Earth and Environmental Sciences
Schweinfurth, Raley (School: Henry W. Grady High School)
Maintaining a healthy bee population is of vital importance to the sustainability of our planet, as bees are essential for the future of agriculture and the stability of the Earth’s food supply. With a growing number of bee species protected under the Endangered Species Act, the urgency for action to halt the disappearance of these insects is paramount. One theory for the reduction in bee population relates to the increased use of insecticides globally, especially the increased use of neonicotinoid insecticides. Neonicotinoids, which are chemically related to nicotine, are lethal to bees. The present study concludes a multi-year HPLC-MS analysis of the neonicotinoid dinotefuran to examine the effects of insecticide applications at Oregon sites where mass bee deaths occurred in 2013. This longitudinal study is unique in the literature, as it is the only study to explore the detection of dinotefuran in local honeys collected prior to and following Oregon’s 2015 permanent ban on dinotefuran.
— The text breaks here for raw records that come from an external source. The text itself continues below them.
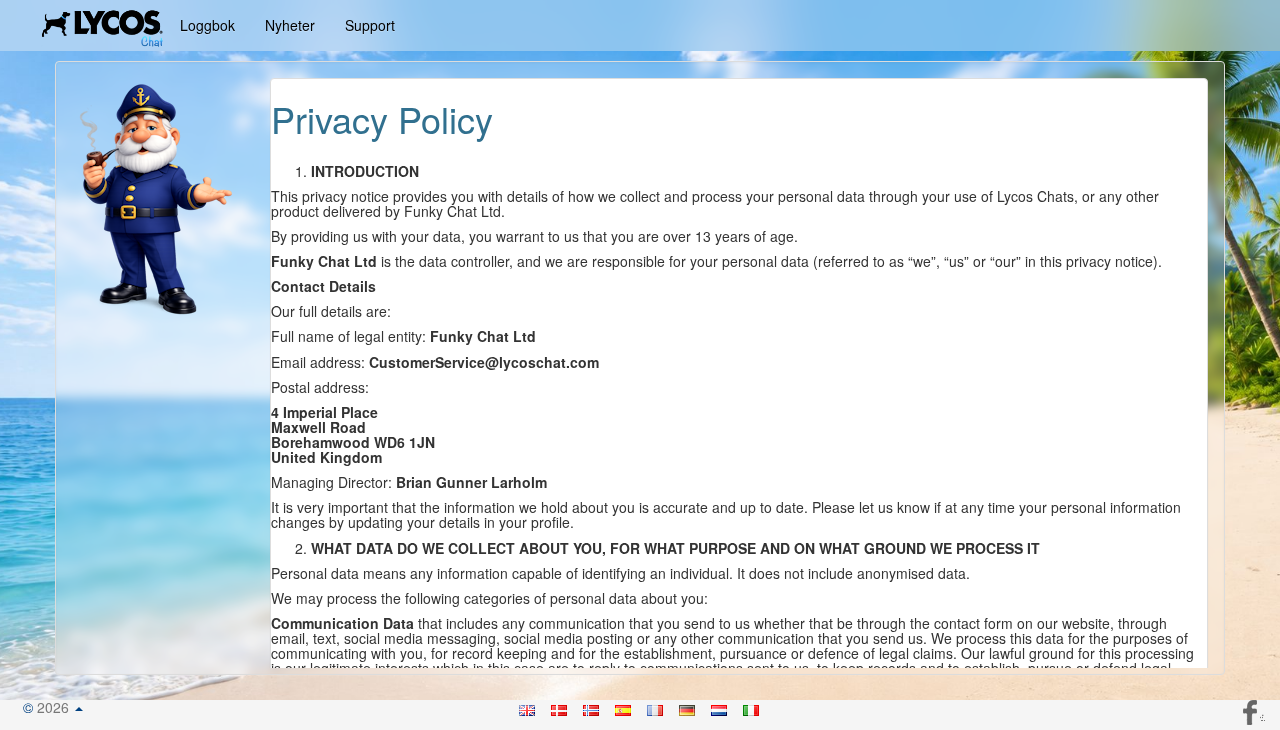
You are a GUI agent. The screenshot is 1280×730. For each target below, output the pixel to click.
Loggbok (207, 25)
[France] (656, 707)
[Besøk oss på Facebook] (1252, 710)
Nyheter (290, 25)
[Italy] (752, 707)
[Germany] (688, 707)
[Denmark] (560, 707)
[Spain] (624, 707)
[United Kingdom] (528, 707)
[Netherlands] (720, 707)
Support (370, 25)
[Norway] (592, 707)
Results reveal that it is possible for dinotefuran to linger in honey and soil samples 3 years following neonicotinoid insecticide application. More importantly, the inclusion of a new experimental paradigm provides the first documented evidence addressing the effectiveness of phytoremediation and mycoremediation, the in situ cultivations of greenery and bacteria respectively, towards the removal of dinotefuran from the environment. As the bee population continues to decline, the sequestration, degradation, and removal of neonicotinoids from the environment should be at the forefront of future research.